I. Les modes de consommation

La cause première de cette mutation est l’évolution des modes de consommation. Fin 2018, plus de la moitié de la population mondiale avait accès à Internet, contre seulement un quart il y a 10 ans. En France, ce ne sont pas moins de 9 personnes sur 10 qui sont connectées à Internet et tous les âges et segments socio-démographiques sont représentés. Un des facteurs en cause : le taux d’équipement numérique. En effet, en 2018, 80% des français étaient équipés d’au moins un ordinateur et un smartphone, et c’est sans parler des tablettes et autres objets connectés.

Qui dit équipement dit utilisation, c’est donc tout naturellement que les usages explosent. En 2017, 849 millions d’apps ont été téléchargées par les français, soit près de 13 par personne. Les raisons : faire un virement bancaire, réserver des billets de train, commander un taxi ou encore se faire livrer de la nourriture ; tout ce qui peut nous simplifier la vie au quotidien. Google dénombre 4 milliards de recherches quotidiennes sur son moteur de recherche et sans surprise, plus de la moitié d’entre elles ont lieu sur mobile. Les smartphones font d‘autant plus partie intégrante de nos vies que leur utilisation se développe avec l’apparition de nouveaux réseaux sociaux et modes de communication.

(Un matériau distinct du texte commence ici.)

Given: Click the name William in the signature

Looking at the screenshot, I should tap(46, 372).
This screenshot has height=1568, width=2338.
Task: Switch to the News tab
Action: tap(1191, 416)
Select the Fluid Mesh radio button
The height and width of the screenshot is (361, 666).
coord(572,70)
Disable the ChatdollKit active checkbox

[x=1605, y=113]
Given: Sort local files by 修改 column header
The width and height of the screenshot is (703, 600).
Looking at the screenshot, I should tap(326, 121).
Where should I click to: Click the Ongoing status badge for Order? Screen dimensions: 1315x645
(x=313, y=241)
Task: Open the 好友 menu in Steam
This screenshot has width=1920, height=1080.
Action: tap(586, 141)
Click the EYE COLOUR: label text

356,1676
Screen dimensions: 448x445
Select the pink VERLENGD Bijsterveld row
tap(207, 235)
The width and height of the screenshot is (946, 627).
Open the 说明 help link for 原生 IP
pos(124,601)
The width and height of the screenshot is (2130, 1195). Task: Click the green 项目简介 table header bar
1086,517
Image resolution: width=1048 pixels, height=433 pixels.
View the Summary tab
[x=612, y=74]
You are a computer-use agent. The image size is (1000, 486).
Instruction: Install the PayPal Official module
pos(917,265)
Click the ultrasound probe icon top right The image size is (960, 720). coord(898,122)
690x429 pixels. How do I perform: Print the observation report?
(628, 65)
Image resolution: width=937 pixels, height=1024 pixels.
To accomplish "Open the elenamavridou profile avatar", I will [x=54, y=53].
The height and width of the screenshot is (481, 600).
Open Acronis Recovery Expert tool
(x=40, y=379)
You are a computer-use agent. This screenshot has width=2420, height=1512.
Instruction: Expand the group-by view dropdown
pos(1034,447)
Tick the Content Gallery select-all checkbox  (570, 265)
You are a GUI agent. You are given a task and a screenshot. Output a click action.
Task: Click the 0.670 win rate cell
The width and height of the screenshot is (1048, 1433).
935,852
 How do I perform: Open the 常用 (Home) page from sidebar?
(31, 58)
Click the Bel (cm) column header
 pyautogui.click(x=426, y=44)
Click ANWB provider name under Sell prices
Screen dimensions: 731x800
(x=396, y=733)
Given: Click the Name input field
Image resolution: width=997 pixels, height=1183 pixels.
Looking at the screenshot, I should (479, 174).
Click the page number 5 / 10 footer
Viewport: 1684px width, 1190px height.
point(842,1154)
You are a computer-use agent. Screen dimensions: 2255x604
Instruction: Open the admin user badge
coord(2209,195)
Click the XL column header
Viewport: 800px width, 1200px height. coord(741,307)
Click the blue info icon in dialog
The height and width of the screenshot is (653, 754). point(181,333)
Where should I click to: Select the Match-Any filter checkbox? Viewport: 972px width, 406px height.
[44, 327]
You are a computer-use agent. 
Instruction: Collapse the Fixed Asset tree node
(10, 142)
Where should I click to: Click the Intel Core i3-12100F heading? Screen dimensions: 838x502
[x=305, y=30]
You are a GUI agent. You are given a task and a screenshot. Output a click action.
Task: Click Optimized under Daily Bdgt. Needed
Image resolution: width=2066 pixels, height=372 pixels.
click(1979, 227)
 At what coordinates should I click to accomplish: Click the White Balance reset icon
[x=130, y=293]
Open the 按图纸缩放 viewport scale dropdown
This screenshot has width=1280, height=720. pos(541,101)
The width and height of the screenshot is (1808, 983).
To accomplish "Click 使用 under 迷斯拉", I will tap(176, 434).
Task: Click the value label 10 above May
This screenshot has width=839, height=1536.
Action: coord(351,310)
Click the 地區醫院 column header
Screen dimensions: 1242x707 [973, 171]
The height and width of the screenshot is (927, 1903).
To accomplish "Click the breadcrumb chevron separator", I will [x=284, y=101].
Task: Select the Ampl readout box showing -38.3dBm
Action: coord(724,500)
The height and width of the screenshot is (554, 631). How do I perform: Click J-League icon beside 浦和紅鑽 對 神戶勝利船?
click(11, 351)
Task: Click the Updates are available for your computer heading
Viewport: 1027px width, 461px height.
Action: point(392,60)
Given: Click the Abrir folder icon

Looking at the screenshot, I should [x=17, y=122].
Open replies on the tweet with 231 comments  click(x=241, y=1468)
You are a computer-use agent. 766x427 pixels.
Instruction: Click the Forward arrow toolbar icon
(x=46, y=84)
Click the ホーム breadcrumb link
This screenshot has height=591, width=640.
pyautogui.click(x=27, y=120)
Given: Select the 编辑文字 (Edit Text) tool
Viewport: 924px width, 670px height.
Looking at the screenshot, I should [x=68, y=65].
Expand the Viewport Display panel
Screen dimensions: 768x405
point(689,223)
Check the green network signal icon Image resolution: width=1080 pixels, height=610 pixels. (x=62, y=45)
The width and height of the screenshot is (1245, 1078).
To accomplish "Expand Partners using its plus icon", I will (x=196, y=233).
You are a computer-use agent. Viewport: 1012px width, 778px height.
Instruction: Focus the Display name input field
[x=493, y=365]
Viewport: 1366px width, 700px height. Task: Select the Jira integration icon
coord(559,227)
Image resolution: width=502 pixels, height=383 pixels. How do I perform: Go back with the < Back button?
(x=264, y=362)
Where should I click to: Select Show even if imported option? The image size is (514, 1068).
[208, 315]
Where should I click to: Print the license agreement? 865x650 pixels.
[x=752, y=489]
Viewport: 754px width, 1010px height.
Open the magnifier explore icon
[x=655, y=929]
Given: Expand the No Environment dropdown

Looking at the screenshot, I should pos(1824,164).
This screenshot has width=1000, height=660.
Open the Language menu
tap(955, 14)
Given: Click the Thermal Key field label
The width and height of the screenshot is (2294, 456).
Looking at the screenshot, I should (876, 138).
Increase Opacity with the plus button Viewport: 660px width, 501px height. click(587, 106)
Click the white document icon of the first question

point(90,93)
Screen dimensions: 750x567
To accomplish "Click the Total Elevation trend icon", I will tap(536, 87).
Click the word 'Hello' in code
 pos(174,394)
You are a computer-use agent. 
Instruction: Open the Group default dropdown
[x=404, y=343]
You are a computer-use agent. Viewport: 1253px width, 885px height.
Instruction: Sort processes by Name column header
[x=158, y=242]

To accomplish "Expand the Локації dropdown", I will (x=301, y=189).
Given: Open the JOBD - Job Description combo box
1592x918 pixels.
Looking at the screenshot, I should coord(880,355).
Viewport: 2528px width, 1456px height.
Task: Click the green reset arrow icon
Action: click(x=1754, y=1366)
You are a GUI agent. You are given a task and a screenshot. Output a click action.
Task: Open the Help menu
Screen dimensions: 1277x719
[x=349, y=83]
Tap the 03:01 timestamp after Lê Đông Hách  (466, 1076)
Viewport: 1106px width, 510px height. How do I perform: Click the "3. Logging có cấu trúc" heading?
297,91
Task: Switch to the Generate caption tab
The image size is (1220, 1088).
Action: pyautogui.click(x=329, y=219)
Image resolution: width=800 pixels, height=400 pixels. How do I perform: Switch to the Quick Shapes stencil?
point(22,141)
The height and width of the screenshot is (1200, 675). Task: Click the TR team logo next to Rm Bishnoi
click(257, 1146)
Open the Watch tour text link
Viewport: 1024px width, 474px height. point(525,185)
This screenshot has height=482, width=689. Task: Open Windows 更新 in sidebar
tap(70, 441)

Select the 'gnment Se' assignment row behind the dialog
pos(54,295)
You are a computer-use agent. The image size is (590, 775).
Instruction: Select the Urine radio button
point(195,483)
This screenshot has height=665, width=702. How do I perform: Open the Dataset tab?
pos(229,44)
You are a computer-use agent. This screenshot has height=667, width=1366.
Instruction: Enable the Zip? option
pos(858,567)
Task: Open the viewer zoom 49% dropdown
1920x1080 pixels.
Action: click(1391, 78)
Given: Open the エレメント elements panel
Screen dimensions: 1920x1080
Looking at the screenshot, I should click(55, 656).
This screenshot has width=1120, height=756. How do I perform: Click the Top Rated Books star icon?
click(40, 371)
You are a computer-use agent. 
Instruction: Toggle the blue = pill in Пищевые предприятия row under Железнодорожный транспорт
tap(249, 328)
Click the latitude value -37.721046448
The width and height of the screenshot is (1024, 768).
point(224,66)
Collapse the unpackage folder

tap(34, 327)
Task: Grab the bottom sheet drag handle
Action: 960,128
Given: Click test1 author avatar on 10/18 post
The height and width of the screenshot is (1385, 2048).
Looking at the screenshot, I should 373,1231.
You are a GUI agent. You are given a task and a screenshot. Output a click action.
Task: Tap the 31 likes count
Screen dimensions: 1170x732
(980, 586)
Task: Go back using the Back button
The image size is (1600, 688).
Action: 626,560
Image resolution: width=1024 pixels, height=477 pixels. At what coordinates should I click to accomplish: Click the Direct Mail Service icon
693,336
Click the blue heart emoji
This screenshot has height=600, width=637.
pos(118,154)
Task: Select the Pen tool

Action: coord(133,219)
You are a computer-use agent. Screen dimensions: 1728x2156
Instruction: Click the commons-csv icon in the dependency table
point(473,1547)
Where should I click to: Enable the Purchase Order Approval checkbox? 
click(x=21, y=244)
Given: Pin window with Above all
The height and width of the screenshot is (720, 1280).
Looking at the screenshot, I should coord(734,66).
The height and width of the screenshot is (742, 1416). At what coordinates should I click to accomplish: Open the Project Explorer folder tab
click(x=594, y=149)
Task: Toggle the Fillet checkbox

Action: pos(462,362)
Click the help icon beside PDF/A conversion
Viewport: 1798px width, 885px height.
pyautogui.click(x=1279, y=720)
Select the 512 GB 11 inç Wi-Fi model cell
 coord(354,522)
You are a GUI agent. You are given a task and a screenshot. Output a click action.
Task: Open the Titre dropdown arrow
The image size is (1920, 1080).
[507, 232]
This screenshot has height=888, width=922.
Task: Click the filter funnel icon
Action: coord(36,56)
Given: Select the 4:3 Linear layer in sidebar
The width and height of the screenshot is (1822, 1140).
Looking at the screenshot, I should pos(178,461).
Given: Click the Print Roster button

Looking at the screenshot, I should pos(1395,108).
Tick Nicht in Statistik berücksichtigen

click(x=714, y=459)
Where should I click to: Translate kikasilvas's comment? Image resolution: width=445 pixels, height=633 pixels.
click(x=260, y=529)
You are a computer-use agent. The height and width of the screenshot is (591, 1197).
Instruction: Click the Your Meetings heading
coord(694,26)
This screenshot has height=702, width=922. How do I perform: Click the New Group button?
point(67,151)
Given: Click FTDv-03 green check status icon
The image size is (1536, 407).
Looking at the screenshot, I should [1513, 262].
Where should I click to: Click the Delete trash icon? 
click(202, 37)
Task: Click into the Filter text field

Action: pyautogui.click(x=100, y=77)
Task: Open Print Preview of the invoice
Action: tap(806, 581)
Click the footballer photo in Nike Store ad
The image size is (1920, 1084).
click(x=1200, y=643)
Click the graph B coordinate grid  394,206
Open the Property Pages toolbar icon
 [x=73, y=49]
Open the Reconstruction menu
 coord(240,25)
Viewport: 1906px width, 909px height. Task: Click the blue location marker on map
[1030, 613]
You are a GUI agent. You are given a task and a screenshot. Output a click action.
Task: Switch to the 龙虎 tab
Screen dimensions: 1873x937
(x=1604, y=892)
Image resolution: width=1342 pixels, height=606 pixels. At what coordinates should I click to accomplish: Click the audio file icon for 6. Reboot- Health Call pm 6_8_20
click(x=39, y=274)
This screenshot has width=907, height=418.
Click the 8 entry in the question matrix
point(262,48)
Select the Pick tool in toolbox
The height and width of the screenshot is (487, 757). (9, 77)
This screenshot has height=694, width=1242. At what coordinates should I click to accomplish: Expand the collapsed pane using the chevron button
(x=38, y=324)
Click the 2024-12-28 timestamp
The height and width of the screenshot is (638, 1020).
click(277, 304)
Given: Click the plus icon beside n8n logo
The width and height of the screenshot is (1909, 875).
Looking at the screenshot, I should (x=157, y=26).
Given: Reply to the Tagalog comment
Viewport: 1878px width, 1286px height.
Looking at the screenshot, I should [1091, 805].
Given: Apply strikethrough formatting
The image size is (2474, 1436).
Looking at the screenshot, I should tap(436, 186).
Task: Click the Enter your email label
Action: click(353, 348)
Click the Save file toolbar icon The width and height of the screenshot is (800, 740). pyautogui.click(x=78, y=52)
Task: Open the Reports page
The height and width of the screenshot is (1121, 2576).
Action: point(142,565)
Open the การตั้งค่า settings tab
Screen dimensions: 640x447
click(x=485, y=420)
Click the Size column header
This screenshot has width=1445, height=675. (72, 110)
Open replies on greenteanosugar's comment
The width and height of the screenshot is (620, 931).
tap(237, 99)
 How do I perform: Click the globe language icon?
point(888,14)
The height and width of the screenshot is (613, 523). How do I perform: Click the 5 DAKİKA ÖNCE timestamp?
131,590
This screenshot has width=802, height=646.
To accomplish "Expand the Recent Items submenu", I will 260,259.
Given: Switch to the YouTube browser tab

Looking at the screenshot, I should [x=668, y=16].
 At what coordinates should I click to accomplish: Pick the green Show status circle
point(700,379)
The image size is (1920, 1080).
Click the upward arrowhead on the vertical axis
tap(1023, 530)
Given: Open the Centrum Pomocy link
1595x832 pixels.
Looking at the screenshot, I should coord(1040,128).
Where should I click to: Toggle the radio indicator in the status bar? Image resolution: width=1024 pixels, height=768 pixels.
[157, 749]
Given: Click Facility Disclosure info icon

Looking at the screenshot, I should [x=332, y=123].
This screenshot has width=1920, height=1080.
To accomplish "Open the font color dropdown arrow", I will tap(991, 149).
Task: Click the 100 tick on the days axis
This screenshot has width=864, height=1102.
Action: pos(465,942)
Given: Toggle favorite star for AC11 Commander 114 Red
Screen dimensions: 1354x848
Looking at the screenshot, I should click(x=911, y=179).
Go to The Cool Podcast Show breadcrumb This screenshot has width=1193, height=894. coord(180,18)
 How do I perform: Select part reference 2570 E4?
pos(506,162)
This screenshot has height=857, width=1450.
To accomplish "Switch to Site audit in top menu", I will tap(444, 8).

Au-delà des équipements, un phénomène intéressant est celui de l’évolution des formats consommés. Il y a quelques années, lorsque l’on cherchait une réponse à une question (ex : comment faire un noeud de cravate), peu d’options s’offraient à nous : demander à quelqu’un susceptible de connaître la réponse (oui, oui) ou bien trouver une page web pertinente via un moteur de recherche (sous réserve d’un bon référencement, évidemment). Aujourd’hui, la réponse peut se trouver à d’autres endroits et surtout sous d’autres formats : vidéos, tutoriels, images, podcasts…tout est permis, d’autant plus que nos comportements de recherche évoluent eux aussi (19% des français ont utilisé la recherche vocale en 2018).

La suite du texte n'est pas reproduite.